Nun möchten wir uns ganz, ganz herzlich bedanken für Eure Gebete und Spenden, die im vergangenen und in diesem Jahr eingegangen sind. Wir wissen es sehr zu schätzen. Denn ohne euch, können wir unsere Arbeit nicht tun. Danke auch für die Spenden die eingegangen sind für die Erdbebenopfer!
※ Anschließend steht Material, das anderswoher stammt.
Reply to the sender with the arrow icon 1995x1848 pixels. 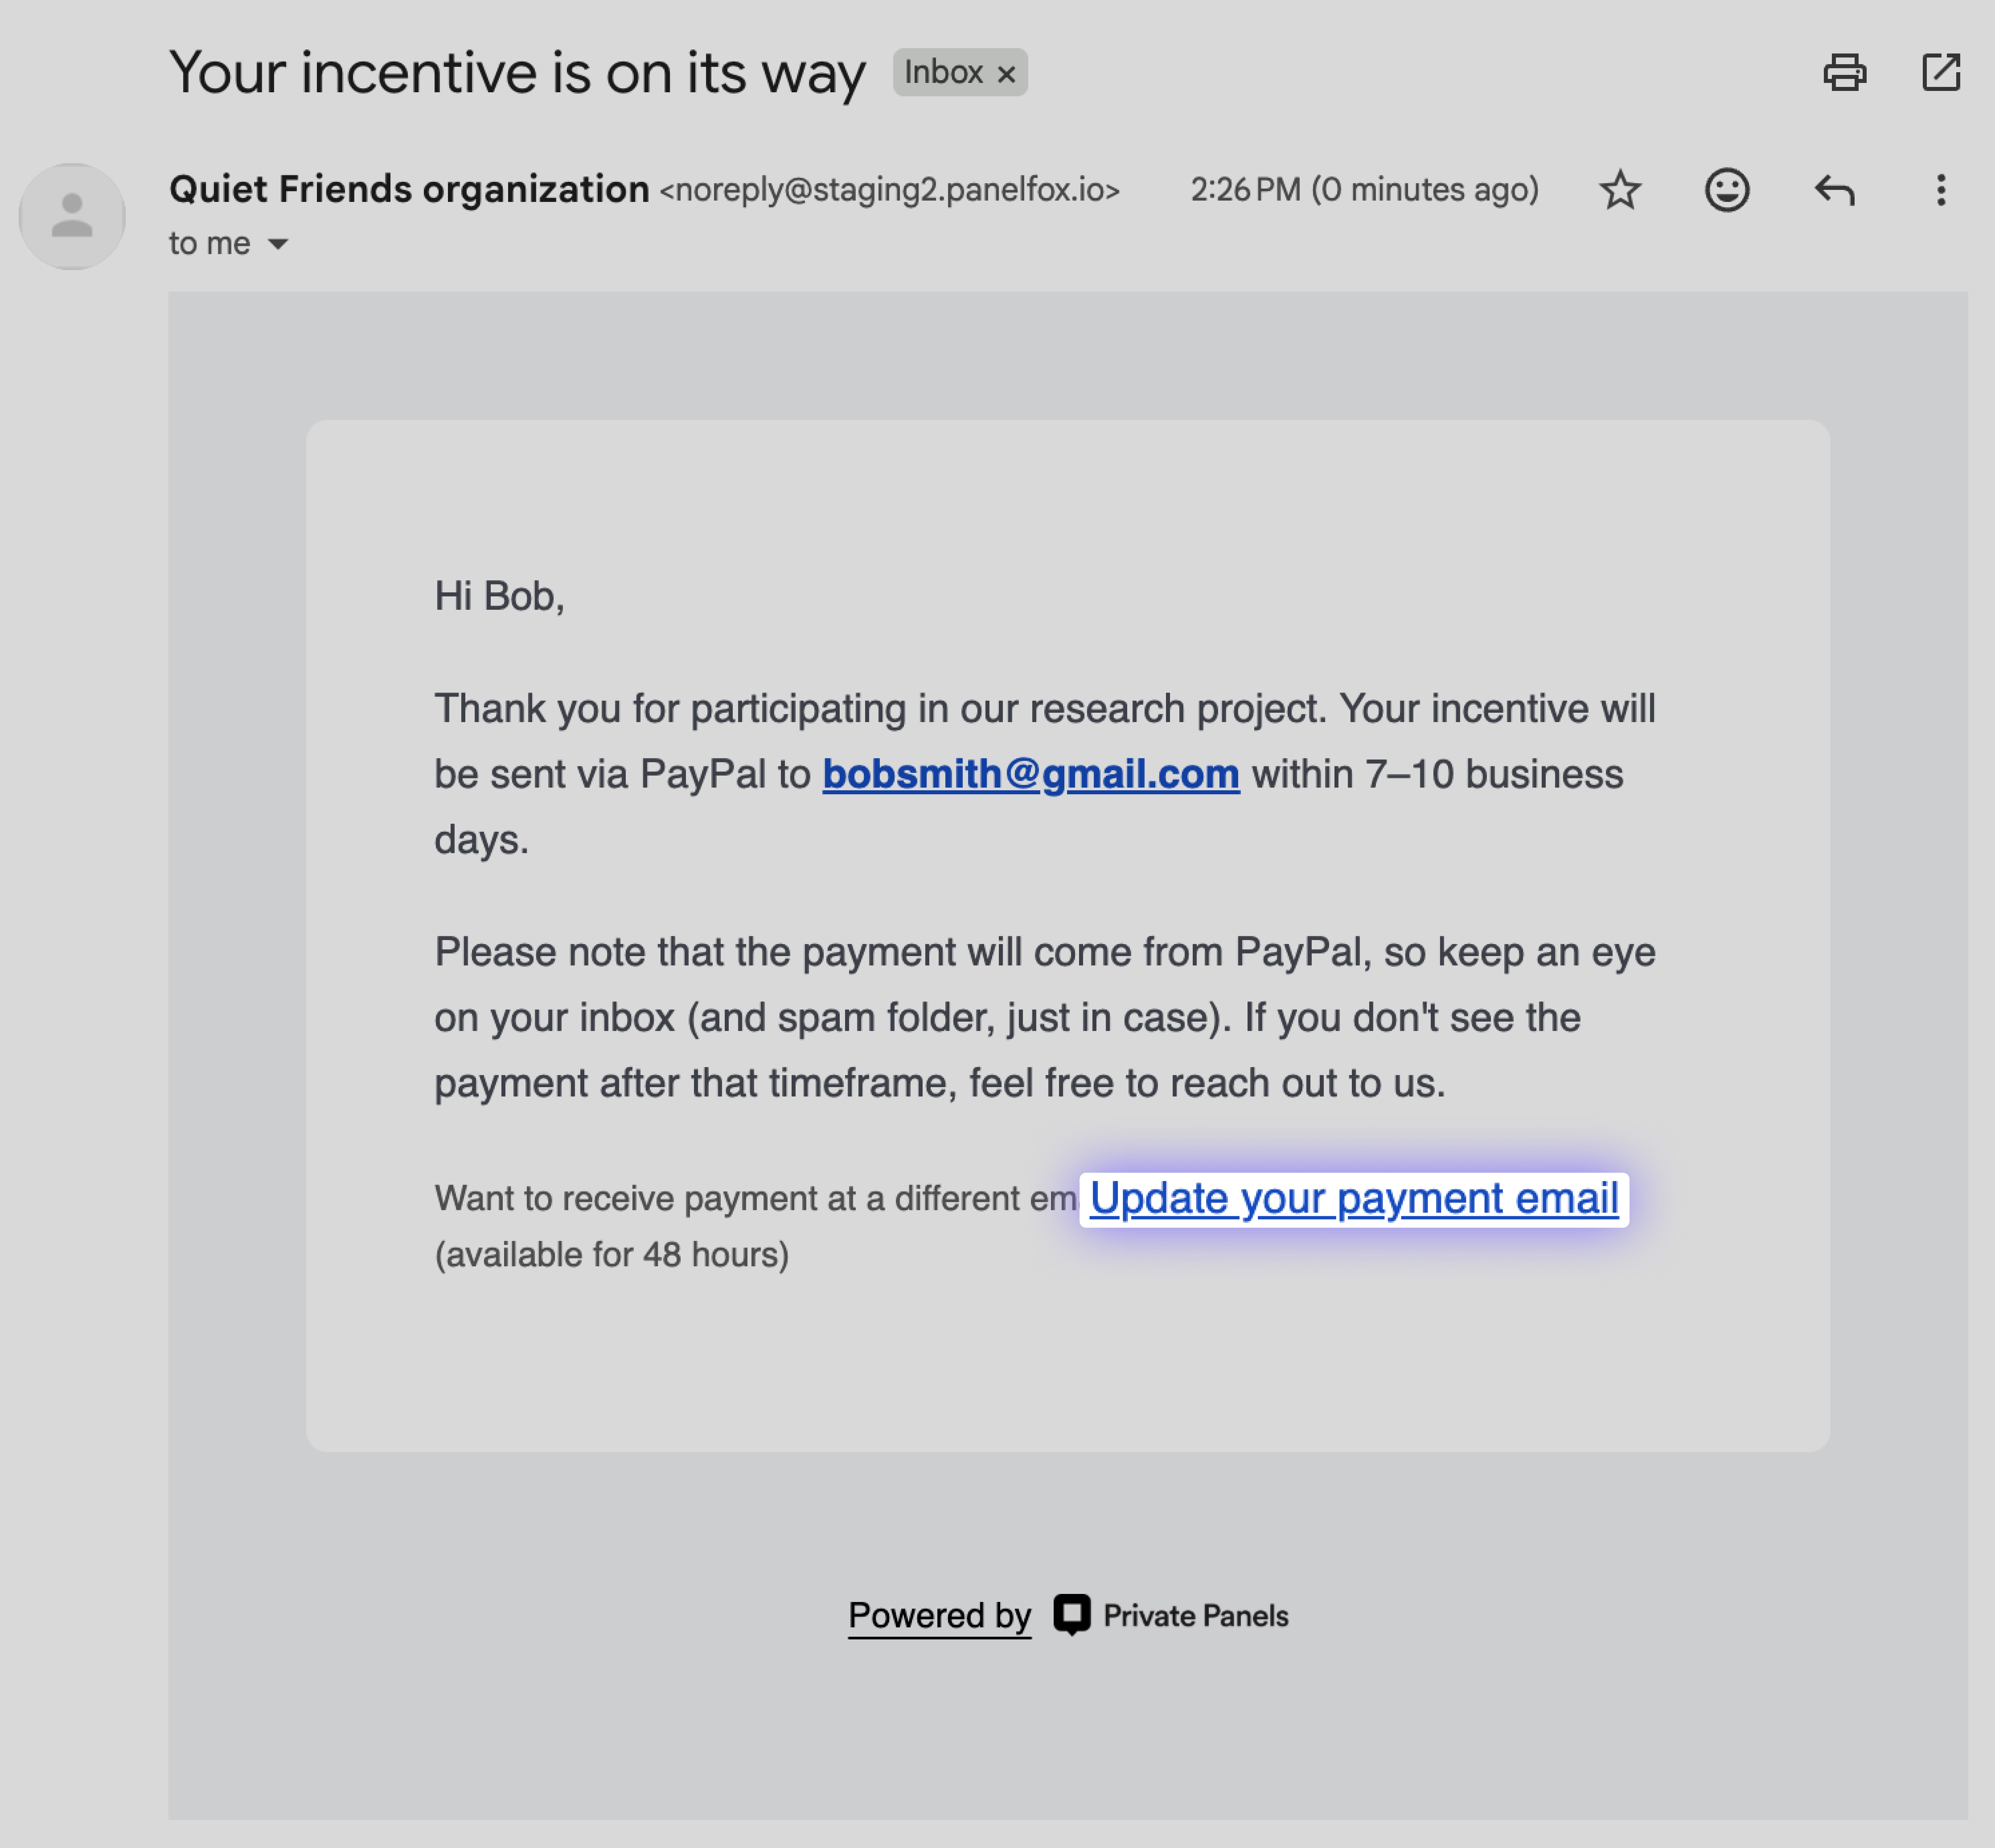pyautogui.click(x=1834, y=190)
Vielen, vielen Dank, der Herr segne Euch!

Danksagung:

  1. Wir danken Gott, dass er unsere Dienste gesegnet hat.
  2. Wir danken Gott, dass er mir geholfen hat das Fach Missiologie und Animismus an der Theologischen Hochschule Providensia Adonay Batu zu unterrichten.
  3. Wir danken Gott für all die Bibelkurse die wir halten konnten.
  4. Wir danken Gott, dass er uns mit dem Nötigsten versorgt hat.
  5. Wir danken Gott, dass unser neues Haus nicht durch das Erdbeben kaputt gegangen ist.

Fürbitte:

  1. Betet weiterhin für unsere Gesundheit, dass wir die Dienste tun können!
  2. Betet bitte für die Bibelkurse, die immer mehr werden!
  3. Betet bitte für die Erdbebenopfer, dass sie ihre Häuser wieder aufbauen können!
  4. Betet bitte für die Sturmopfer in Sumba!
  5. Betet bitte für die vielen Menschen in der Seelsorge!
  6. Betet bitte für die Predigtdienste in verschiedenen Kreisen und Gemeinden!